Exercise, Diet, Metformin Can Keep Diabetes at Bay for 10 Years

Lifestyle changes and proper meds may lead to long-term diabetes control.

Nov. 1, 2009— -- Diet, exercise and, to a lesser extent, an inexpensive drug can help keep Type 2 diabetes at bay for up to 10 years, researchers said.

In a new study, individuals at risk of type 2 diabetes significantly reduced their chances of developing the condition by taking the diabetes drug metformin and adhering to a diet-and-exercise program, according to Dr. William C. Knowler and colleagues on the government's Diabetes Prevention Program Research Group.

Writing online in The Lancet, the researchers said people initially assigned to diet and physical activity modifications showed a 34 percent reduction in later diagnosis of type 2 diabetes during follow-up, compared to a group that took a placebo pill.

Another group assigned to metformin treatment were at 18 percent less risk for type 2 diabetes compared with the placebo group. Metformin is a popular oral drug often used as a first-line treatment for incipient Type 2 diabetes.

"Prevention or delay of diabetes with lifestyle intervention or metformin can persist for at least 10 years," Knowler and colleagues wrote.

Beginning in 1996, the original study assigned more than 3,800 people showing impaired glucose tolerance, but not full-blown diabetes, to participate in an intensive diet-and-exercise program, to receive metformin, or to receive placebo.

By 2001, the results showed a 58 percent reduction in diabetes diagnoses in the diet-and-exercise group and a 31 percent reduction in the metformin group.

In addition to diabetes incidence, the researchers also tracked body weight of the subjects in the study. What they found was that those taking the metformin lost about 2 kg (4.4 pounds) in the first year of the trial, which was maintained during the rest of the randomized phase and throughout the follow-up.

During the randomized phase, participants in the diet-and-exercise arm lost a mean of almost 7 kg (15.4 pounds) in the first year, but regained weight in the next two years, for a net loss at year three of about 4 kg (8.8 pounds). By year five, the net loss had shrunk to 2 kg (4.4 pounds), which continued to the end of follow-up.

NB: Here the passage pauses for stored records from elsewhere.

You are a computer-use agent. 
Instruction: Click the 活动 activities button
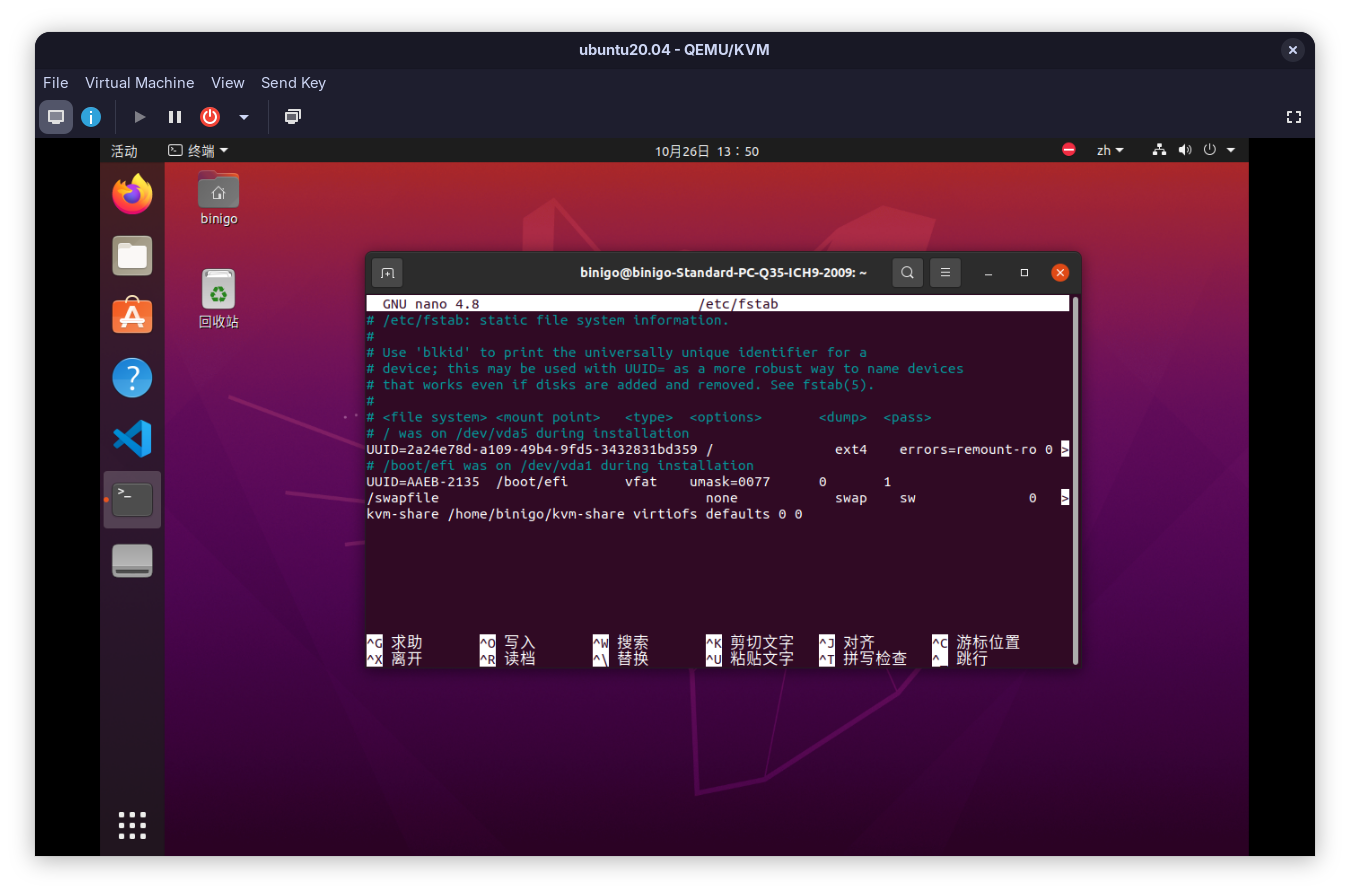(x=124, y=151)
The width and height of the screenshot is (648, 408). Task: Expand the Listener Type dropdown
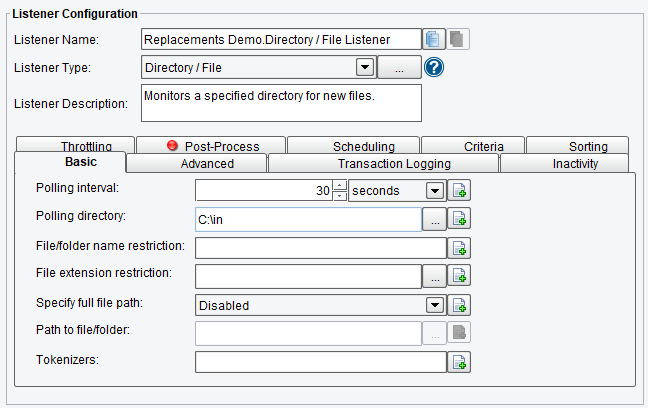tap(365, 67)
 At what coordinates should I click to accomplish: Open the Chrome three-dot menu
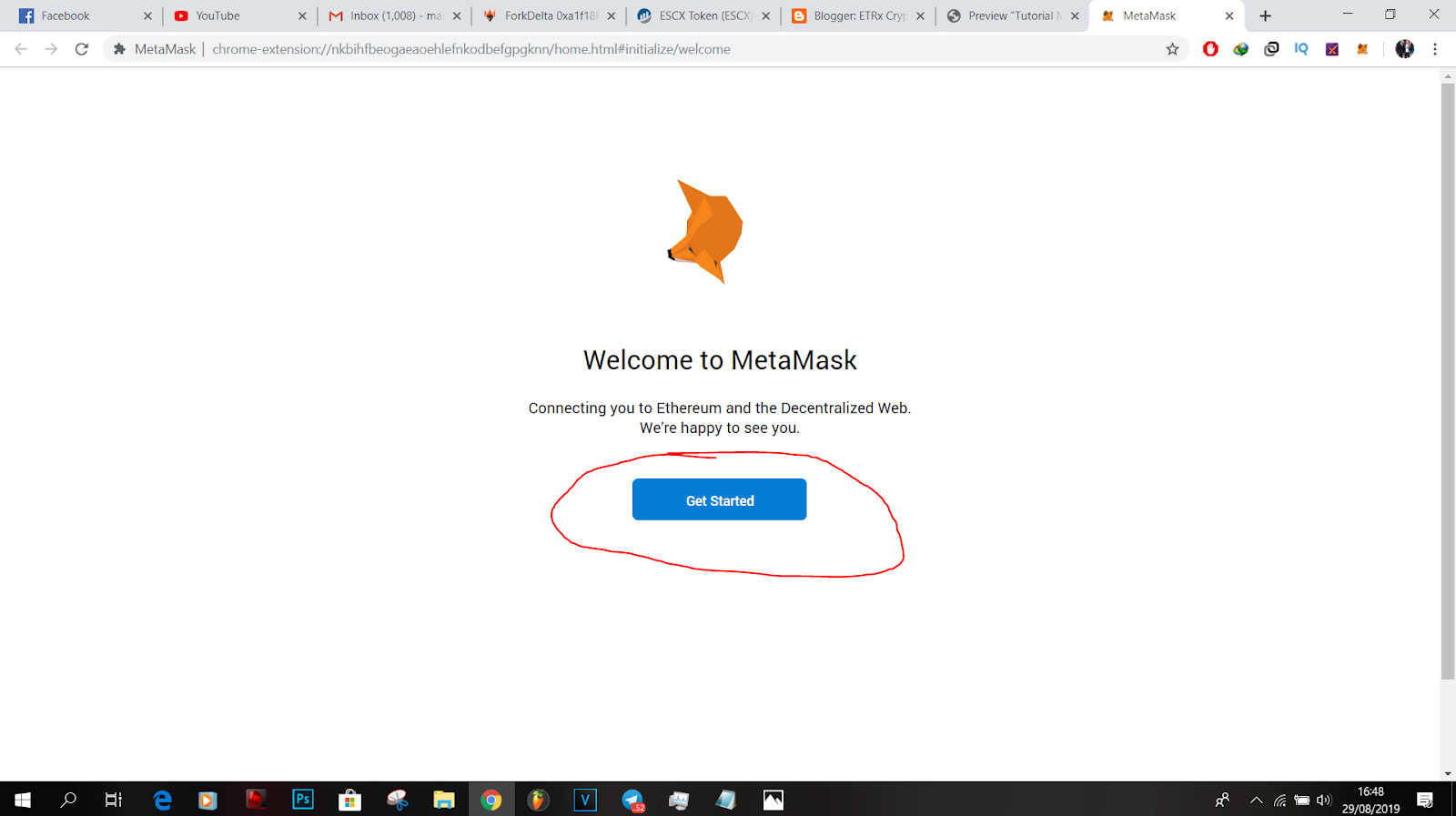click(x=1435, y=49)
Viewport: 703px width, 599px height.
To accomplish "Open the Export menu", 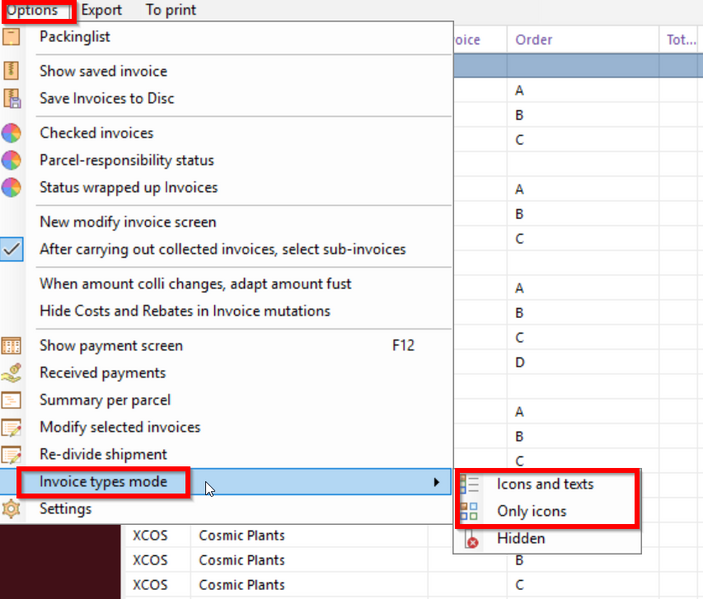I will (x=101, y=10).
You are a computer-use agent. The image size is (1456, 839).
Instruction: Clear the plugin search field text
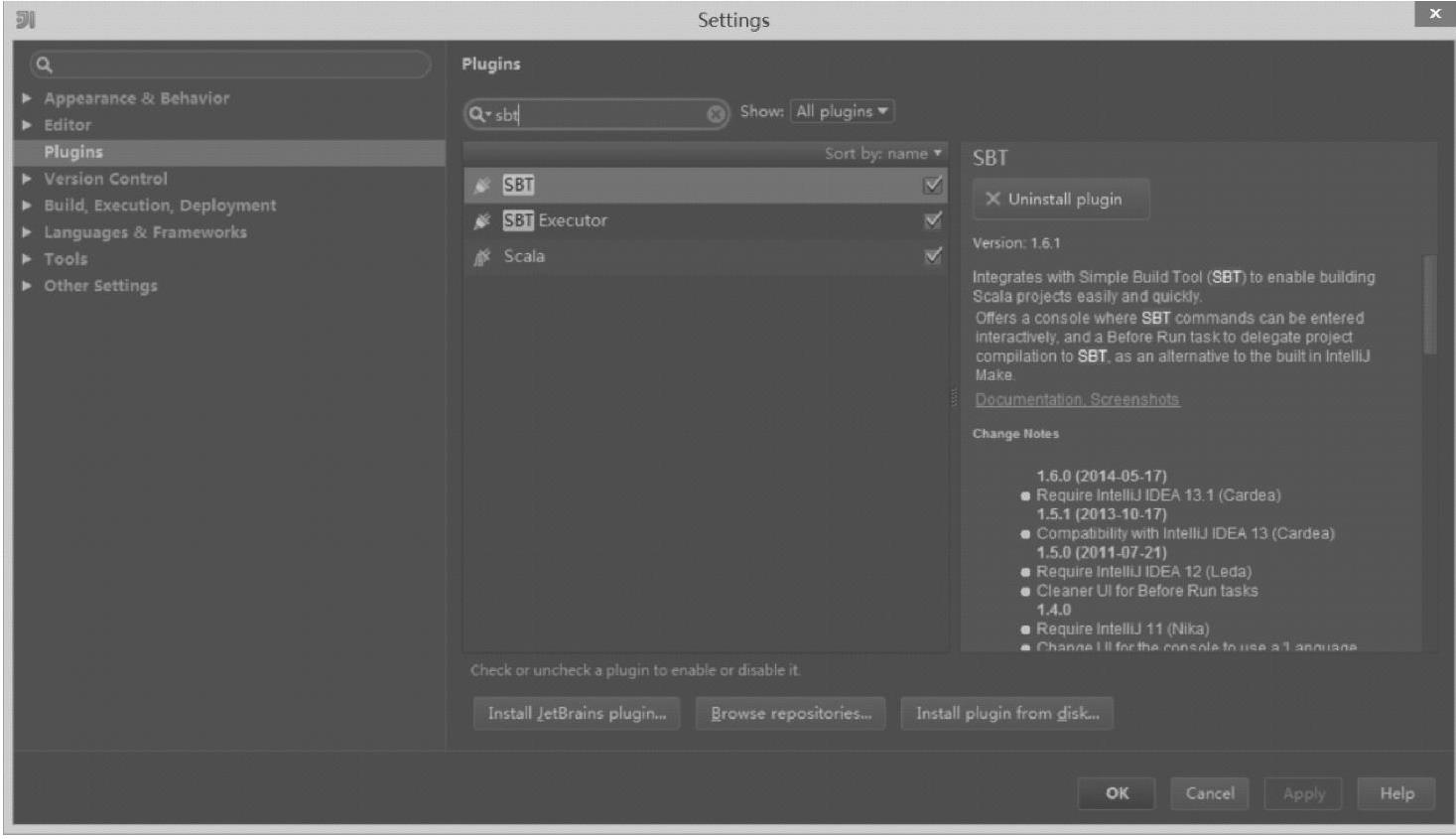(716, 114)
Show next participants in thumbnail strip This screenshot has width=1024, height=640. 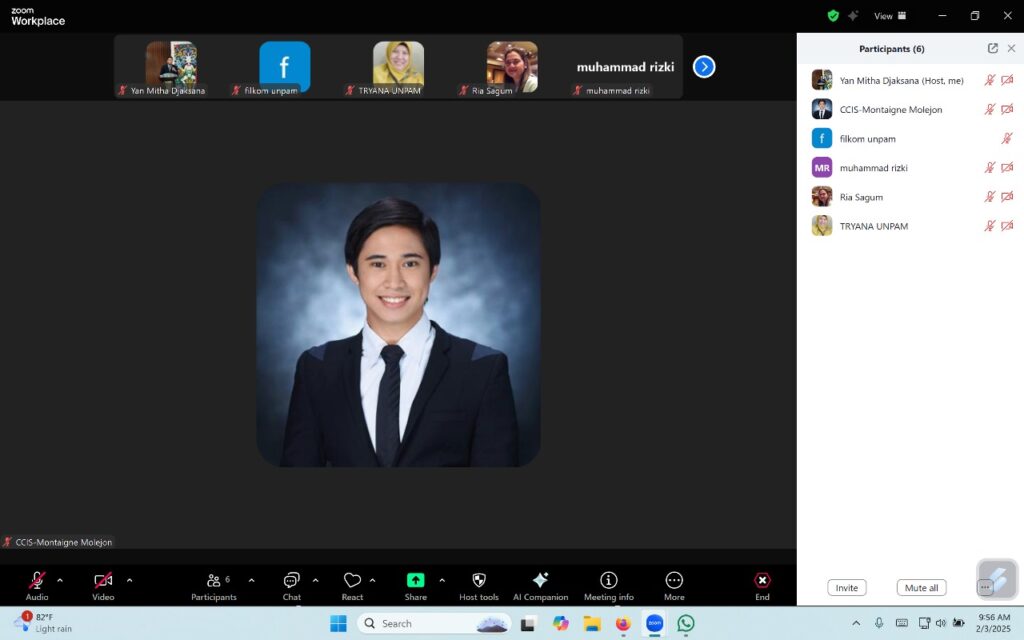pyautogui.click(x=704, y=67)
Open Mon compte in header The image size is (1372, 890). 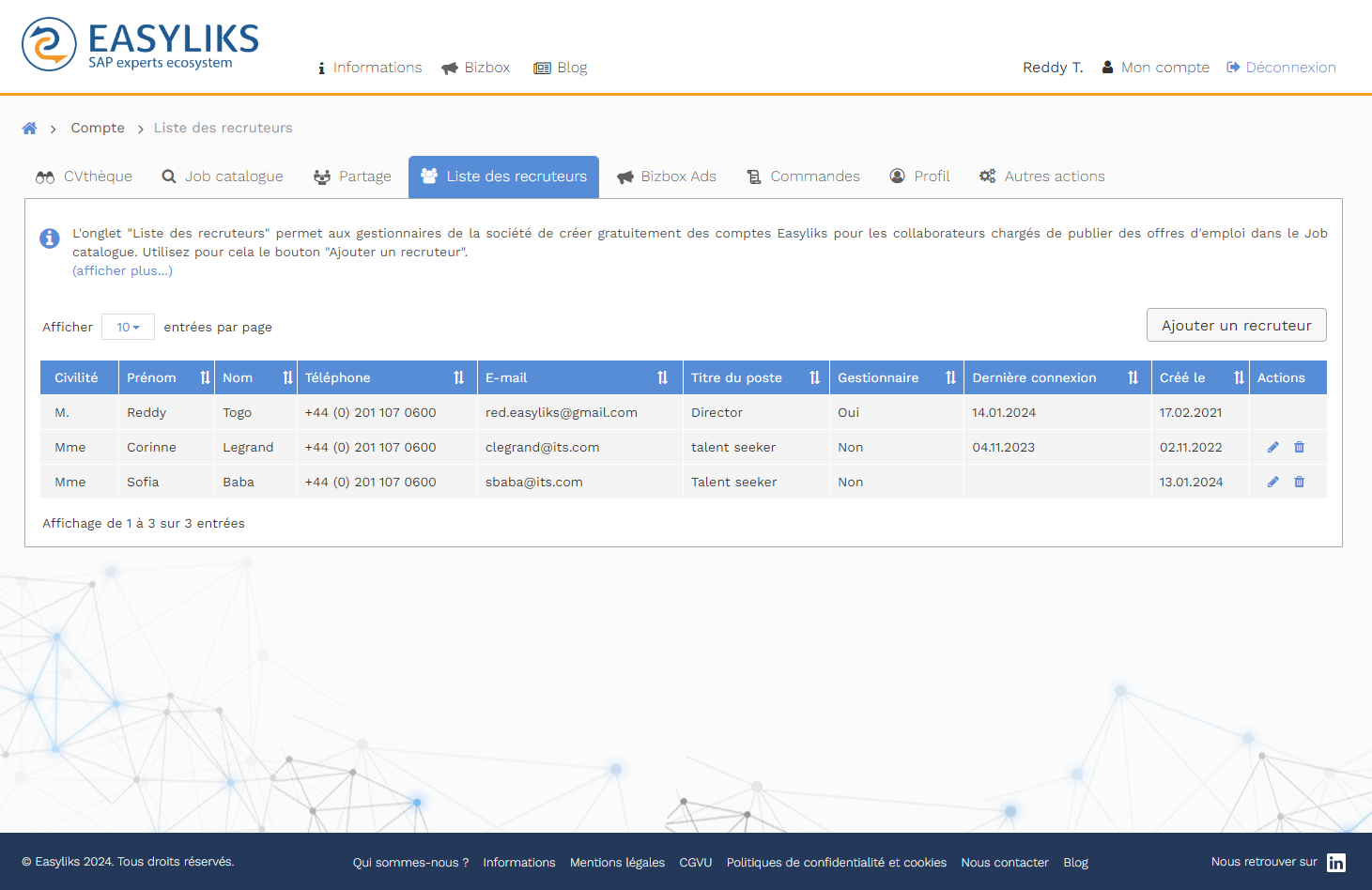point(1155,68)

Little change was seen in placebo patients' weight throughout the 10-year study.

However, when looking only at participants 60 and older at randomization, those assigned to the diet-and-exercise program steadily regained weight throughout the study after an initial 7-kg (15.4-pound) loss, whereas those in the metformin and placebo groups both lost weight after the randomized trial ended.

By year 10, weight loss in this older population relative to baseline was nearly identical for all three treatment groups, at about 4 kg (8.8 pounds).

Limitations of the study included the modifications to initial treatments during the follow-up study and lack of data on the significant proportion of initial participants who were lost to follow-up.

Despite those caveats, an accompanying commentary by Dr. Anoop Misra of Fortis Hospitals in New Delhi, India, said the randomized and follow-up studies together prove that "an intensive lifestyle intervention is effective over 10 years, and remains the best bet for prevention of diabetes."

But Misra added that the study left other important questions unanswered, such as the mechanism underlying metformin's benefit.

"It is not clear whether metformin is masking, suppressing, or just delaying diabetes," he wrote.

He also wondered whether the modest benefit in the metformin group was worth the drug's cost.

"Prevention of diabetes is a long and winding road," Misra wrote. "There seems to be no shortcut, and a persistent and prolonged intensive lifestyle intervention seems to be the most effective mode to travel on it."